━━━━━ DATASET EXCERPTS ━━━━━

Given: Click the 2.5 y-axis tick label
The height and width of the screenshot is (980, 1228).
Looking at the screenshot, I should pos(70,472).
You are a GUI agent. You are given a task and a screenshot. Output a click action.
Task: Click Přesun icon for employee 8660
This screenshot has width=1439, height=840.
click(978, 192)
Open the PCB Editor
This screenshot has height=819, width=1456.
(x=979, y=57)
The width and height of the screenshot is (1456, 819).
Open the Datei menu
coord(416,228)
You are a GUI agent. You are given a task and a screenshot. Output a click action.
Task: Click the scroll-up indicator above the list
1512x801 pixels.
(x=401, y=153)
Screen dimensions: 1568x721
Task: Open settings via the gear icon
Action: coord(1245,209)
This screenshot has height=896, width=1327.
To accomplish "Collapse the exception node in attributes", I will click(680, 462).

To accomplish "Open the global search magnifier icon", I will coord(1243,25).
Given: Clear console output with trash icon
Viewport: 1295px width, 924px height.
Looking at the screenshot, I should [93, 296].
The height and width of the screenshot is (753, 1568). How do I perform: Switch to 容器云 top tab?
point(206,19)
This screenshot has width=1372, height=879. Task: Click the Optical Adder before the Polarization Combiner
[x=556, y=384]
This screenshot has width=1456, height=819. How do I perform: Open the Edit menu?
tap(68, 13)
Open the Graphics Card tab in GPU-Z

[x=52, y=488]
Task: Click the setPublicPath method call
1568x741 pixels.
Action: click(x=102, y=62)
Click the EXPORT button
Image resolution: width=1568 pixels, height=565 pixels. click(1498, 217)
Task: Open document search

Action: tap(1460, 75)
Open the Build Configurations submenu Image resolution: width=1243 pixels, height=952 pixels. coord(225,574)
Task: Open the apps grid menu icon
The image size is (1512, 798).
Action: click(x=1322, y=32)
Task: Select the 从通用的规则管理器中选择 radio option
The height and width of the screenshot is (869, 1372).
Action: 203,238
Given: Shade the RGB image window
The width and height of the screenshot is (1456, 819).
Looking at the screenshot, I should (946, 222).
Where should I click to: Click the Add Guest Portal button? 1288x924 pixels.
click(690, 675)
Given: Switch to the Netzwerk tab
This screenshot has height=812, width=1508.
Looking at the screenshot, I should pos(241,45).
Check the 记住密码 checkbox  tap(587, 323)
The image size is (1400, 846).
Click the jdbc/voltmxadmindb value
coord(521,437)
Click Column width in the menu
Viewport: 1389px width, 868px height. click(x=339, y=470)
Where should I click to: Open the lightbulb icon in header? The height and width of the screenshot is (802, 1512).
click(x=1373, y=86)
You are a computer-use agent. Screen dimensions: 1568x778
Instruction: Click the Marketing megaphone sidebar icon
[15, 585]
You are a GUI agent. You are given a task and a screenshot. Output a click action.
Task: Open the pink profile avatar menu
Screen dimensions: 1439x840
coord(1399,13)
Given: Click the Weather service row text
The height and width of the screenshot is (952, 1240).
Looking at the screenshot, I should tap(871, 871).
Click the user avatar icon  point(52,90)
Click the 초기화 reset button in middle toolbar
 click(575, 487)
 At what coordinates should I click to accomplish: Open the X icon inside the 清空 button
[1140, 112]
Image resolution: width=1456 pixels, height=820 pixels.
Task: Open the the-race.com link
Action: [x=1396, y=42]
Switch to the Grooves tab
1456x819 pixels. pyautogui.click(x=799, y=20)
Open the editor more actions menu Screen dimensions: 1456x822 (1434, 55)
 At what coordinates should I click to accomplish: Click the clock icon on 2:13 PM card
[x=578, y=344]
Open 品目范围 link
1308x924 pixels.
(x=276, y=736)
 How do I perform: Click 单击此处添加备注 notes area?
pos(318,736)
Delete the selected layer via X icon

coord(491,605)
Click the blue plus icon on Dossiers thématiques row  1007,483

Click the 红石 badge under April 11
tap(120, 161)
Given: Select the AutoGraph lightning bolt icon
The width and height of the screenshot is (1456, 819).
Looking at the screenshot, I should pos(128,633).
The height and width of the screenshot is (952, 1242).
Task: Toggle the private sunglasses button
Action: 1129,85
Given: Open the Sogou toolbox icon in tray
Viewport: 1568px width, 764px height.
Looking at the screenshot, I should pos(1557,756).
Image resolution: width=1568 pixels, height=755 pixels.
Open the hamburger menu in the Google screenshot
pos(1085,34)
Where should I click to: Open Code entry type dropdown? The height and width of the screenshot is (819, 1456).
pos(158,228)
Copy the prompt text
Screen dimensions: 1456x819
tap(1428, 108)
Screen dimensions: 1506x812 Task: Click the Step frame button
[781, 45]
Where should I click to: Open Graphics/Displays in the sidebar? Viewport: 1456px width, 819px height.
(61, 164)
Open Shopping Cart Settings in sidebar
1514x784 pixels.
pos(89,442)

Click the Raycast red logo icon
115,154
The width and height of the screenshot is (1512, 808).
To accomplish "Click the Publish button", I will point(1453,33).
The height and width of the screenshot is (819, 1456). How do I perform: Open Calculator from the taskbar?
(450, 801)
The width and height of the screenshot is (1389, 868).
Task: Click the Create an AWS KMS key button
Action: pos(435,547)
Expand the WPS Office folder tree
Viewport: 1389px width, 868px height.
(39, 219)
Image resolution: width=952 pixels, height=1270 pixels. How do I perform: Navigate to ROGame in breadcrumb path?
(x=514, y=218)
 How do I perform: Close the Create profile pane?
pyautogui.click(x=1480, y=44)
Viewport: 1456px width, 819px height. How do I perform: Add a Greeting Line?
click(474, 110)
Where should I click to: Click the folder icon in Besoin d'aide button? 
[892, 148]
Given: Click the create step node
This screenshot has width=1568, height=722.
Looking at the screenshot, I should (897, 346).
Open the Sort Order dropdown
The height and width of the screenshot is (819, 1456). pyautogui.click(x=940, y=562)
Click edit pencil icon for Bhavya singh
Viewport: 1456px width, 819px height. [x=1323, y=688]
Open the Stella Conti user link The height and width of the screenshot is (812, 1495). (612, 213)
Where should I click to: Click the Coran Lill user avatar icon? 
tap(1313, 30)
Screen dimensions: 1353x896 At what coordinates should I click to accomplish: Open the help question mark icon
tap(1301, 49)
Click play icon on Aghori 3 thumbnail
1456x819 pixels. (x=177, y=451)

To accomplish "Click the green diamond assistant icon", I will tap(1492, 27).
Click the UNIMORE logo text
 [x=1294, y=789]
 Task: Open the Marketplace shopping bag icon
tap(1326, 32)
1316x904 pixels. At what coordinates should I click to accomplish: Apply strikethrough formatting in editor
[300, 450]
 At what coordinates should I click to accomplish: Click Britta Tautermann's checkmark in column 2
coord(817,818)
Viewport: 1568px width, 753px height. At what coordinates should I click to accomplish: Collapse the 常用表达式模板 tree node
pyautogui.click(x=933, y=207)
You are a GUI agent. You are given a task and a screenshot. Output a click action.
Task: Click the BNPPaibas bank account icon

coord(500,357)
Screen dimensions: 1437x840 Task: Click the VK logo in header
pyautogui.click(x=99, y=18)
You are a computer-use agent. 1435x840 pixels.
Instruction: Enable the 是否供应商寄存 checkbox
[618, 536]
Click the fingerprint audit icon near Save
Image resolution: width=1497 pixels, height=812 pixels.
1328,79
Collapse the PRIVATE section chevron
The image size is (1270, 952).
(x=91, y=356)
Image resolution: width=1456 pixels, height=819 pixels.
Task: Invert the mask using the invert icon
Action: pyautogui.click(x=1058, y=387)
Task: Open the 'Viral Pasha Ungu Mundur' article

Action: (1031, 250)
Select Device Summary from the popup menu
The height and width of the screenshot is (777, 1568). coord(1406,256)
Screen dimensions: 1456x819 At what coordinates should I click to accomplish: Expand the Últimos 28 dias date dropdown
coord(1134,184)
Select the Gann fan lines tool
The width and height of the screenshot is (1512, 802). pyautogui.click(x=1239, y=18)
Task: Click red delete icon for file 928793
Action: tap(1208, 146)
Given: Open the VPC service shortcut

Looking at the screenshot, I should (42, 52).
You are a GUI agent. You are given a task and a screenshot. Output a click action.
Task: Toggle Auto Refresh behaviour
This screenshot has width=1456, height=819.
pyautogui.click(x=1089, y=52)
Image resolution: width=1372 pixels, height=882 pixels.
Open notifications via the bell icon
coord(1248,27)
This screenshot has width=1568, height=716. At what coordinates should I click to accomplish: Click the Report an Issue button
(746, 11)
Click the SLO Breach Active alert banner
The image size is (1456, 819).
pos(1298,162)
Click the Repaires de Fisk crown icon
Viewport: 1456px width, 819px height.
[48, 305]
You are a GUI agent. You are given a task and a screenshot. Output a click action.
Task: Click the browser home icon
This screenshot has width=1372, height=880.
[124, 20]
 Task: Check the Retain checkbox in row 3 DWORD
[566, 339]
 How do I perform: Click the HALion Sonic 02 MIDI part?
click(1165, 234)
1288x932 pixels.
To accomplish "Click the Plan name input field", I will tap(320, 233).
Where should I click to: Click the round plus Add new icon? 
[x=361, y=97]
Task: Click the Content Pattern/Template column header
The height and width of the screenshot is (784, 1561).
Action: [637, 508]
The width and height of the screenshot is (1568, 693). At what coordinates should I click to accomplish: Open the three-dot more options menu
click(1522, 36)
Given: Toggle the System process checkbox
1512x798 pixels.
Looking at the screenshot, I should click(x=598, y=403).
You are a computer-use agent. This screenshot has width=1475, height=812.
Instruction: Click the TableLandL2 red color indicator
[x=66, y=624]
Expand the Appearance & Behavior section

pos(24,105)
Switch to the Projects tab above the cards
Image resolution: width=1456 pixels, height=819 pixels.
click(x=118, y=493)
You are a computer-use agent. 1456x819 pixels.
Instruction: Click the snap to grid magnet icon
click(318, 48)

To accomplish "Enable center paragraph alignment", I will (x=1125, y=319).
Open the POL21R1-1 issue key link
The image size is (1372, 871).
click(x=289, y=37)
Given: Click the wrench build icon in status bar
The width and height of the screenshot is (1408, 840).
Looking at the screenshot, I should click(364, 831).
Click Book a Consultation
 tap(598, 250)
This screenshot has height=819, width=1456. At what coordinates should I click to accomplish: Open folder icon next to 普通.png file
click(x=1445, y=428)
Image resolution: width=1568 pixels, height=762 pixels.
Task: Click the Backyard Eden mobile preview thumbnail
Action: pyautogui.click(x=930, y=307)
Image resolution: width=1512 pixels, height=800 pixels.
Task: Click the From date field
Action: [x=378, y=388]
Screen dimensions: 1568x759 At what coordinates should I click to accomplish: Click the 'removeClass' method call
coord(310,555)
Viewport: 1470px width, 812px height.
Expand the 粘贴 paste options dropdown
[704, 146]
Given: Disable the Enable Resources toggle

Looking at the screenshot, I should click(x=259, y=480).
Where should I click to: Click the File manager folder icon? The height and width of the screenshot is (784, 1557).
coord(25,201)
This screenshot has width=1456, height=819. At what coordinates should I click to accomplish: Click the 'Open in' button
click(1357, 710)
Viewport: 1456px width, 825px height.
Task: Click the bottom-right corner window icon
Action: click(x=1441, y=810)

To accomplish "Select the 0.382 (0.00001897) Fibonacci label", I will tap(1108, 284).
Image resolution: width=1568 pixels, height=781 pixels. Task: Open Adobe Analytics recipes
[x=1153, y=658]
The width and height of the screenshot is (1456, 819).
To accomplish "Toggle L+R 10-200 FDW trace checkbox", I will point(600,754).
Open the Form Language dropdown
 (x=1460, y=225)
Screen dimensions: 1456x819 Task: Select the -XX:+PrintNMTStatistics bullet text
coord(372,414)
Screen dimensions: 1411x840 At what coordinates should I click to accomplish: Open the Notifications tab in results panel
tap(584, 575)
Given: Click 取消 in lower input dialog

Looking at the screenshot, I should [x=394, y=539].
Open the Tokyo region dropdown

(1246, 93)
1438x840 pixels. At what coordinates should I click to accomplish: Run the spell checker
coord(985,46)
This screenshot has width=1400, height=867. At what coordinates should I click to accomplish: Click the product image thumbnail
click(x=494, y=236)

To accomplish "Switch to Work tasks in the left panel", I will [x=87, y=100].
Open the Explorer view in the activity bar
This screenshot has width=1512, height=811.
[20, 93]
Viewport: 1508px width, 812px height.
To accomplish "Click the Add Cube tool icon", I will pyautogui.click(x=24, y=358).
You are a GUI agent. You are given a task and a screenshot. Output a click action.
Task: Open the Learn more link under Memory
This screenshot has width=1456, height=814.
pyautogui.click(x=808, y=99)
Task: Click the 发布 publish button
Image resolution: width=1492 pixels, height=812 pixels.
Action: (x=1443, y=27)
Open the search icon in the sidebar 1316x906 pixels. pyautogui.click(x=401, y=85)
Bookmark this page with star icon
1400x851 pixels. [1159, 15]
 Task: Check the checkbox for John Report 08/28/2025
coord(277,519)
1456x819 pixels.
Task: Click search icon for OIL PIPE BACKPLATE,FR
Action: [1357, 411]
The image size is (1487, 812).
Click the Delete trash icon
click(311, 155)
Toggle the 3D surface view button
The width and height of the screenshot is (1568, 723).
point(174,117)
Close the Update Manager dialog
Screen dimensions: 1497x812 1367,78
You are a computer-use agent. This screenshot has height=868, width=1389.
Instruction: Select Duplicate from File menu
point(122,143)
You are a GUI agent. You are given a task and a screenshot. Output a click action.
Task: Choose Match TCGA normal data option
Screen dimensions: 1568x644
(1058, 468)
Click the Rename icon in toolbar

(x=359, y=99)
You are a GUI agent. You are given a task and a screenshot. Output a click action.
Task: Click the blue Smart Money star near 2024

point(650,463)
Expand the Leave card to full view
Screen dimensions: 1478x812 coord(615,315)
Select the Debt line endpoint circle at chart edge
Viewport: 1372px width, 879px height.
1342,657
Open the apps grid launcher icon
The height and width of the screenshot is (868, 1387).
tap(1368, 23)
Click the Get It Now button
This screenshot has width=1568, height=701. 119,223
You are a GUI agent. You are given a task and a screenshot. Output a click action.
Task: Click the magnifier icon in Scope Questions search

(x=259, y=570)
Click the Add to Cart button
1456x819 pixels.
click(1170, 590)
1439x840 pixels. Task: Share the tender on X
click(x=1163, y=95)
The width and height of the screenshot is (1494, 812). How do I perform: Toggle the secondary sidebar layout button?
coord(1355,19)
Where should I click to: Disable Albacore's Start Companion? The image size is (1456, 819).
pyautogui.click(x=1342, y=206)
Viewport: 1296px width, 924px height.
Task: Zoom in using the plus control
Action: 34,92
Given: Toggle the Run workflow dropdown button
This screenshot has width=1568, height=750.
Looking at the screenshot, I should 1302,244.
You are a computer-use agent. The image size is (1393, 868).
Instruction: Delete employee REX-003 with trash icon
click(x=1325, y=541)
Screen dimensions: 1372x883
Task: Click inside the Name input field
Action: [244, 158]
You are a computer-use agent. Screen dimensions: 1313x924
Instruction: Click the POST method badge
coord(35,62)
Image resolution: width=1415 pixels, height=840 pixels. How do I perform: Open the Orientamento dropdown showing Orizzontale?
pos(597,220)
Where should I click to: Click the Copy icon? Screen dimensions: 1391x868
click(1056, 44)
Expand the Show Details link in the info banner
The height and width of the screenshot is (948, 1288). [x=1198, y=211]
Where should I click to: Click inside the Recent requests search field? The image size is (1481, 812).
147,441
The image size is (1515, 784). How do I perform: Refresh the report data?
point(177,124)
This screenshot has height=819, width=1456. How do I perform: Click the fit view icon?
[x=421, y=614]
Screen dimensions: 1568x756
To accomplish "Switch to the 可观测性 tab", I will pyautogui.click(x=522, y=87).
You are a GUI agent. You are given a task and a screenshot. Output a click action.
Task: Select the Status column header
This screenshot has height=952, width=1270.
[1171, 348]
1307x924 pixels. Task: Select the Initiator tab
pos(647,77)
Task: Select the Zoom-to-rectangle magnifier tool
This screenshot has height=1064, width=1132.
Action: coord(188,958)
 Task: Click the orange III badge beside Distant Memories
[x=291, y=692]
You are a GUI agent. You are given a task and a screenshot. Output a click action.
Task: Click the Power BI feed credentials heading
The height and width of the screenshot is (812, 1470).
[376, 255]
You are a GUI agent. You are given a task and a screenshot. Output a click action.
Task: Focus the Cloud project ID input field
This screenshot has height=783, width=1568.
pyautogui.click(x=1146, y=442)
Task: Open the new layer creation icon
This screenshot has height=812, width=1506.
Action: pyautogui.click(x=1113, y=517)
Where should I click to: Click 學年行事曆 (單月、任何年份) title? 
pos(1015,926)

━━━━━

(TASK REQUIREMENTS):
Copy exactly, please, the span of lines that begins at the line with "Task: Select the Zoom-to-rectangle" and ends at the last line of the data, both included.

(REPLY):
Task: Select the Zoom-to-rectangle magnifier tool
This screenshot has height=1064, width=1132.
Action: coord(188,958)
 Task: Click the orange III badge beside Distant Memories
[x=291, y=692]
You are a GUI agent. You are given a task and a screenshot. Output a click action.
Task: Click the Power BI feed credentials heading
The height and width of the screenshot is (812, 1470).
[376, 255]
You are a GUI agent. You are given a task and a screenshot. Output a click action.
Task: Focus the Cloud project ID input field
This screenshot has height=783, width=1568.
pyautogui.click(x=1146, y=442)
Task: Open the new layer creation icon
This screenshot has height=812, width=1506.
Action: pyautogui.click(x=1113, y=517)
Where should I click to: Click 學年行事曆 (單月、任何年份) title? 
pos(1015,926)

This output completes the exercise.